Consigne donnée 1 ▸
Recopiez à l'identique les lignes des enregistrements, de la ligne contenant « Click highlighted 'answer » jusqu'à la fin des enregistrements, ces deux bornes comprises, sans reproduire les images.

Le Tirailleur Républicain

Apocalypto, ou Enfers et Paradis de Mel Gibson

 

La première des choses que l'on ai envie de faire lorsque l'on entends qu'il ne faut surtout pas aller voir tel ou tel film, c'est d'y aller. Le Tirailleur ne déroge pas à la règle. L'énorme buzz médiatique qui a accompagné la sortie de ce film en France (et dans le monde), les qualificatifs de "boucherie sans nom", de film gore et anti-historique ont de suite attiré l'attention du Tiraillleur. Et puis, la personnalité contreversée de son réalisateur, Mel Gibson, et toutes les casseroles que ce dernier traînne avec lui depuis quelques temps, n'ont fait qu'atiser l'impatience de votre serviteur dont le mot d'ordre pourrait être de ne pas se laisser dicter sa pensée par les autres. Il fallait donc aller voir ce "navet" pour se rendre compte de l'ampleur des dégâts, et puis 1 euros de plus ou de moins dans la poche de William Wallace ce n'est pas grave!


Débutons par les cotés positifs !

(Une série d'enregistrements)
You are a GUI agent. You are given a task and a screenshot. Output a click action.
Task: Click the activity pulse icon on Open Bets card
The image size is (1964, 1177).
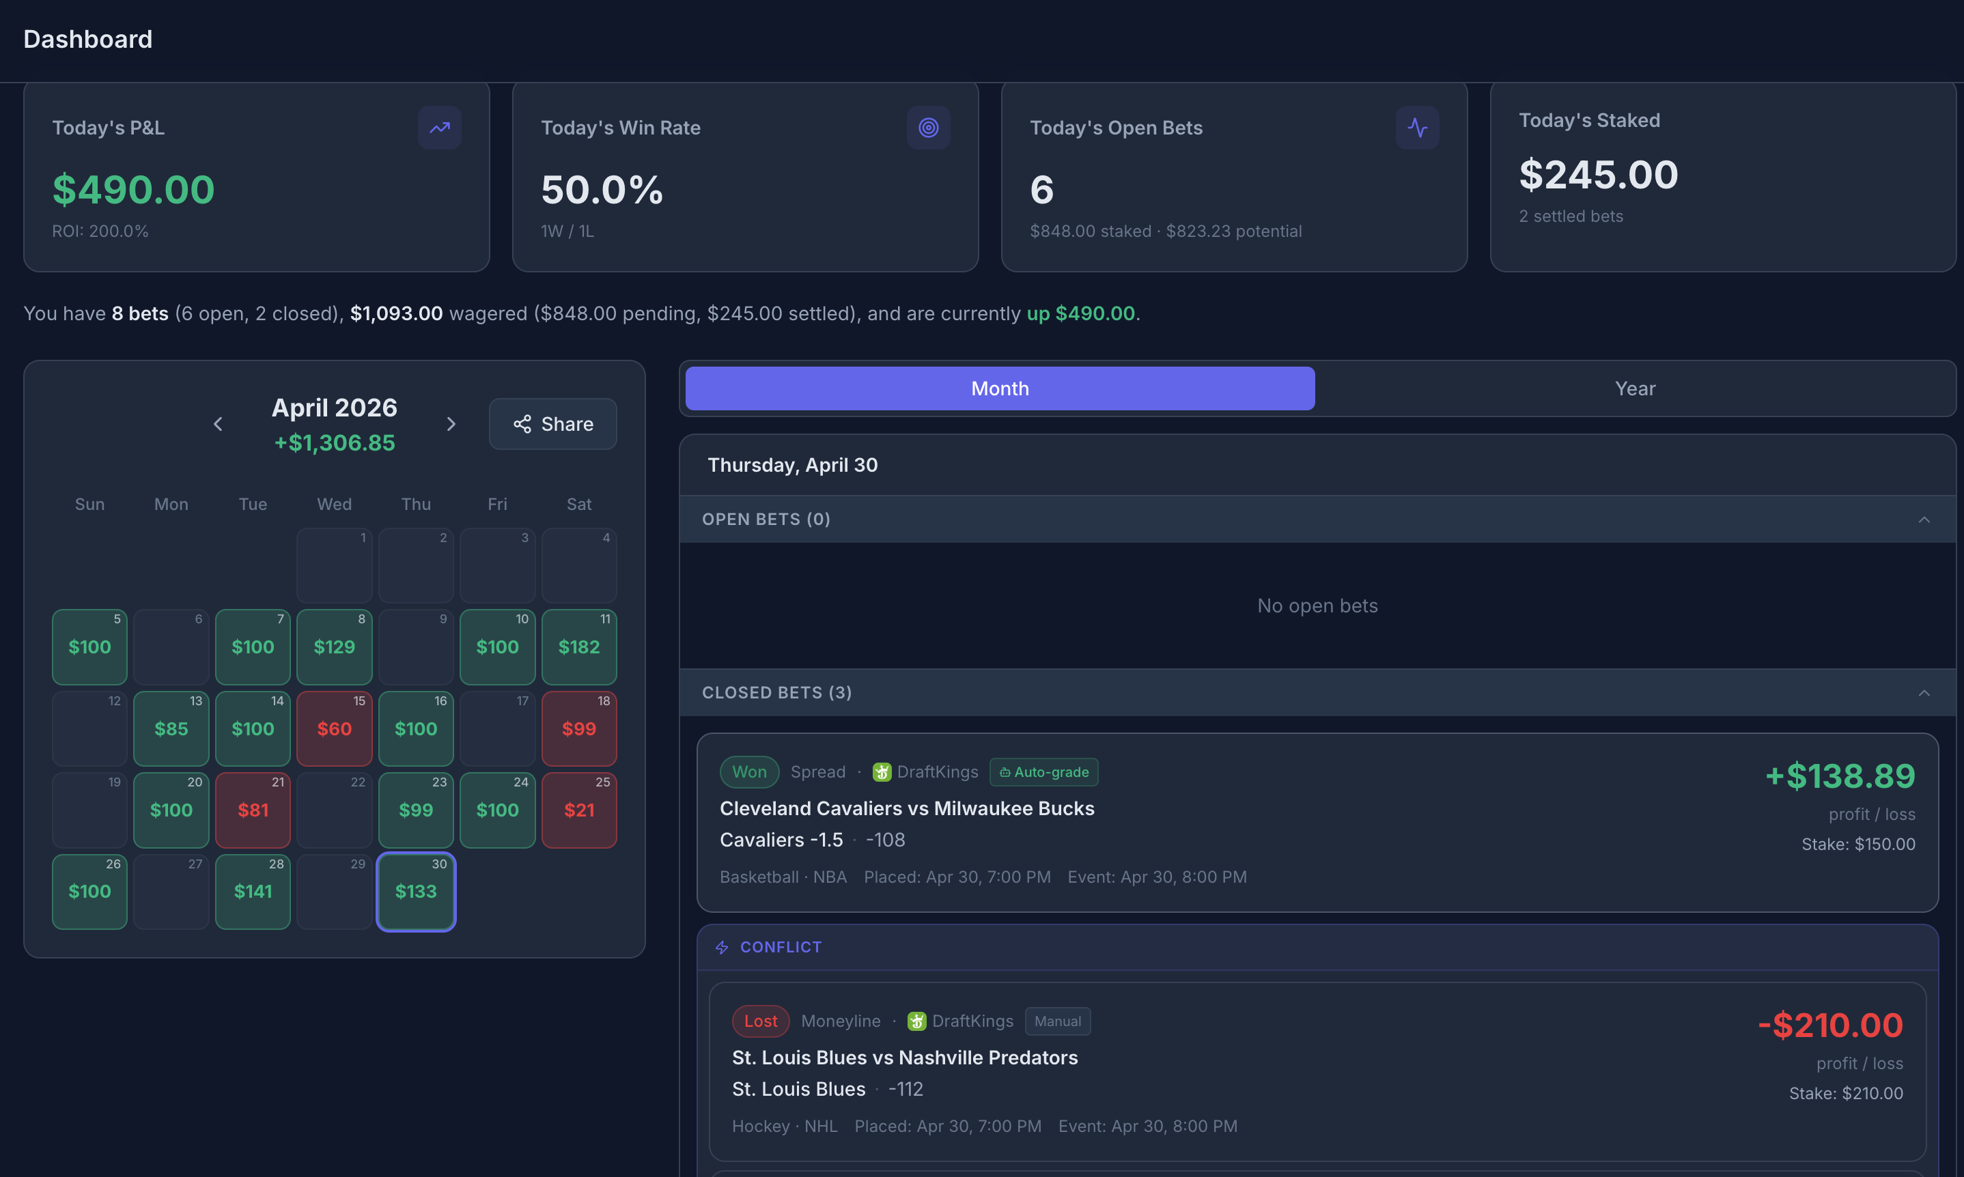1417,128
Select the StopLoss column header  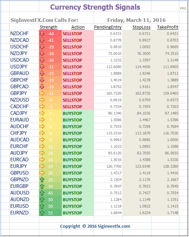(142, 27)
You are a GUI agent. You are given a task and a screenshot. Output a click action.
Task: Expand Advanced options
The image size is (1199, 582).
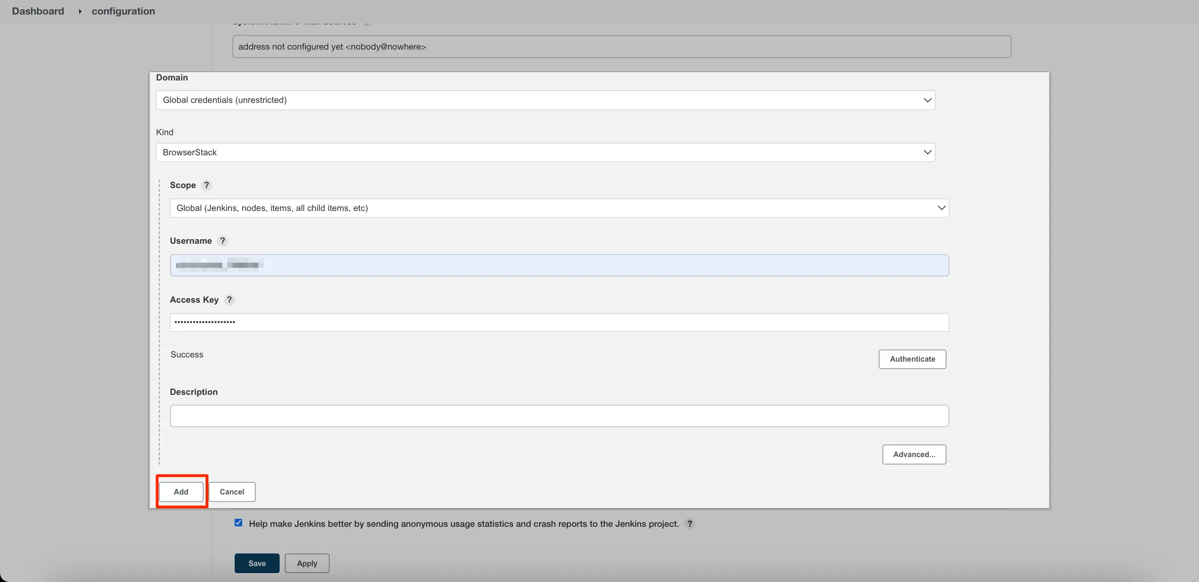point(914,454)
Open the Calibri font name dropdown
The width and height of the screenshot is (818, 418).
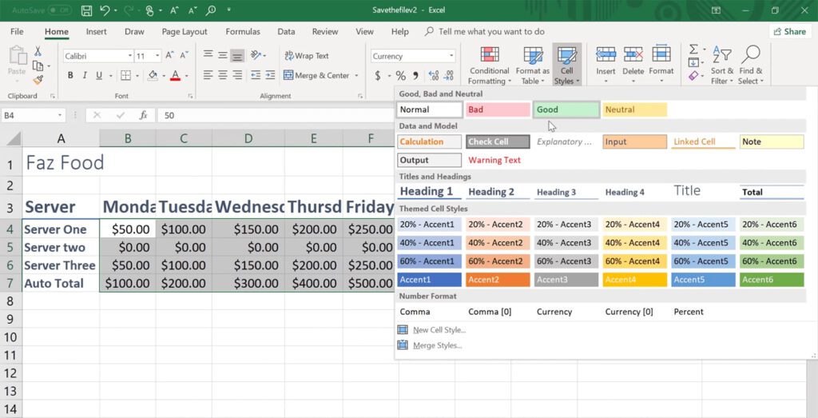[130, 56]
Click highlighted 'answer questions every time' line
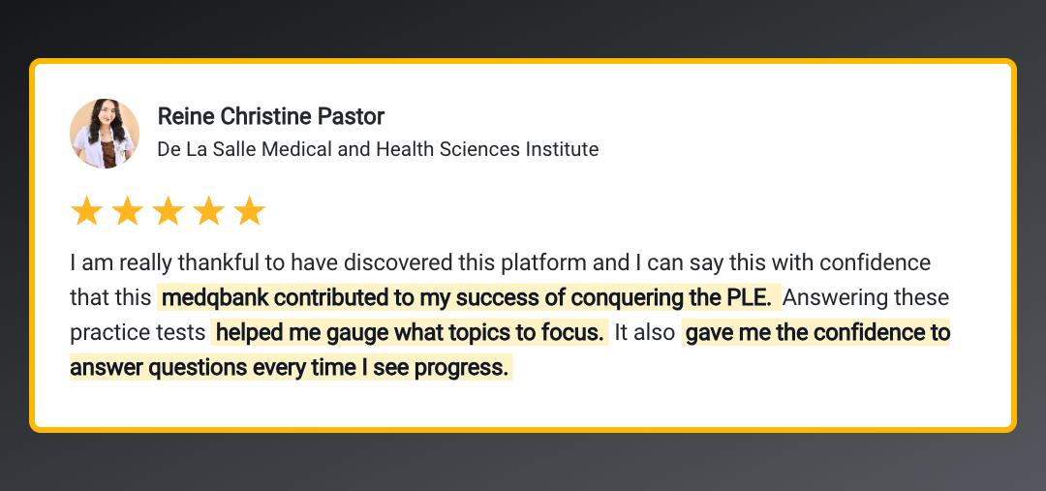 click(291, 367)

Consigne donnée 2 ▸
Selon l'extrait sur Apocalypto, quels qualificatifs ont accompagné la sortie de ce film en France ?

Réponse attendue 1 ▸
Click highlighted 'answer questions every time' line
 click(291, 367)

Réponse attendue 2 ▸
Ceux de « boucherie sans nom », de film gore et anti-historique.